At a time when the need to respond to dramatically changing times is particularly acute, the pressure is on for the once staid and stable world of healthcare to develop a newfound culture of innovation, writes Andrea Simon, Ph.D., President/Founder of Simon Associates Management Consultants (SAMC), in her recent article published in the September 2014 issue of Healthcare Innovation News.
To illustrate the depth of the dilemma, a common question Dr. Simon asks when conducting CEO workshops is: “How many of you have innovative cultures in your companies?” Most of the hands go up, she reports.
That question is followed by, “How many can share one recent company innovation?” Over and over again, she says, a few CEOs timidly raise their hands. More often, though, few can describe a major innovation.
This lack of understanding of the need to implement facility-wide innovation—and fast—exposes the enormous challenges faced by companies today:
- The pharmaceutical industry faces unintended consequences of new therapies.
- Hospitals are trying to reinvent their value, from buying and managing medical groups to reducing ER visits to keeping people out of the hospital.
- With the advent of ICD-10 standards and electronic medical records, companies that supported the old world of handwritten records must face the daunting task of re-imagining themselves.
Regardless of the segment or industry, organizations know the culture of the past won’t get them where they need to be in the future. But how can they actually make the leap and create a more innovative culture?, Dr. Simon asks.

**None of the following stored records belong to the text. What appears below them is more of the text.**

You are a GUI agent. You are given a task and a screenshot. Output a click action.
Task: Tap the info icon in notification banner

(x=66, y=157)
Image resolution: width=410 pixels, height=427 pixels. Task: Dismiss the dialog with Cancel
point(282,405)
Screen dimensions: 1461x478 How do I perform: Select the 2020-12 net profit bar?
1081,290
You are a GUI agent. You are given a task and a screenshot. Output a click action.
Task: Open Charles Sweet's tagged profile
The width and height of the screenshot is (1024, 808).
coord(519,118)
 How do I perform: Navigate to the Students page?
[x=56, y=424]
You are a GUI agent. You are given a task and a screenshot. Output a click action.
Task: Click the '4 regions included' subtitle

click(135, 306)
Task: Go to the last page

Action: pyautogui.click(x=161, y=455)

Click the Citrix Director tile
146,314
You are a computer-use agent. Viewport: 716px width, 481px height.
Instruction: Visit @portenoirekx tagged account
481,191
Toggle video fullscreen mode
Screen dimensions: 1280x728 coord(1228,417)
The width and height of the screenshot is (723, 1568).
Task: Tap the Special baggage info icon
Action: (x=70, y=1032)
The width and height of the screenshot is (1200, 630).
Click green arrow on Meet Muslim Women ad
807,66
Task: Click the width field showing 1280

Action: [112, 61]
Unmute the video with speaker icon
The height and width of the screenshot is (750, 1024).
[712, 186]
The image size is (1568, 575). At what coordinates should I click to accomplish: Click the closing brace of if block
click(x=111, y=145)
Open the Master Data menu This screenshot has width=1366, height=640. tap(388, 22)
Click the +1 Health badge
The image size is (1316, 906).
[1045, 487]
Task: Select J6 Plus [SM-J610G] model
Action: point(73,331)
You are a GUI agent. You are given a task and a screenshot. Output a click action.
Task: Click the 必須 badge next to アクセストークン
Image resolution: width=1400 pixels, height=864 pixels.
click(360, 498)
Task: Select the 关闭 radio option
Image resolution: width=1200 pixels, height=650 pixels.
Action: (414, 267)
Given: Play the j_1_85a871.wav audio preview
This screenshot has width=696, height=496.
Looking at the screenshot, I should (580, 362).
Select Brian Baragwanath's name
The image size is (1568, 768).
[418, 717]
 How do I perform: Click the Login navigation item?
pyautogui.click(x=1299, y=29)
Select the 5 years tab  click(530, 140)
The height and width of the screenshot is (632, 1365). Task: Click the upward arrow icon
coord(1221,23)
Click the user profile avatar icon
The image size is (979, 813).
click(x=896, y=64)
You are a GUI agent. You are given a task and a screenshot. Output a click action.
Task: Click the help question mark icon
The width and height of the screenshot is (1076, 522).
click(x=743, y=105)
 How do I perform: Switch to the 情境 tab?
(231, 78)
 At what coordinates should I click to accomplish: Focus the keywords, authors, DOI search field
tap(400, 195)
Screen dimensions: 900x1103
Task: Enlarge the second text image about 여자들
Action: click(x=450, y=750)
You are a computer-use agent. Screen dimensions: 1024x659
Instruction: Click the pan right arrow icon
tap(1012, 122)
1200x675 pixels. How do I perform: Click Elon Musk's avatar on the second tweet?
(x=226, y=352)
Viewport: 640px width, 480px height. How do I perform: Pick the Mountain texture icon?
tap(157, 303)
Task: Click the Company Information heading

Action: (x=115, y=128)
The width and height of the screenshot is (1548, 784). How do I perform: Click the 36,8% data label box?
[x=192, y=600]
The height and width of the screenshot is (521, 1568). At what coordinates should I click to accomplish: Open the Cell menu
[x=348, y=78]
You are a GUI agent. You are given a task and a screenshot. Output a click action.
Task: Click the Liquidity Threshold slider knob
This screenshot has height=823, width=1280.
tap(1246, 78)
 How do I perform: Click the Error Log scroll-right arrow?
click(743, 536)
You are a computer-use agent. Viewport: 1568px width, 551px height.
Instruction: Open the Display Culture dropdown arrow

Why Do Organizations Have Cultures?
A highly-experienced corporate anthropologist, Dr. Simon explains that human beings live in herds, and that today’s culture provides each different herd with core values, beliefs and behaviors.
An organization is really a collection of department herds that have an integrative common “tribal” culture, differentiating them from others, she says. Far too often, the emphasis is on “the way something is done” without examining whether it is the best way to do it.
Yet ironically, as times change, as they are for healthcare today, organizations are realizing that the way they have done things in the past might have been right for then but are wrong for the future. Hence, there is a need to become more innovative and more importantly, to become a more innovative culture.
Types of Corporate Cultures
There are many nuances to different cultures, but they tend to fall into four major types, as described in the book Diagnosing and Changing Organizational Culture:
- Hierarchy. The focus is on harmonious internal function with strong processes and procedures and top-down decision-making. This is a very controlling, stable and predictable culture.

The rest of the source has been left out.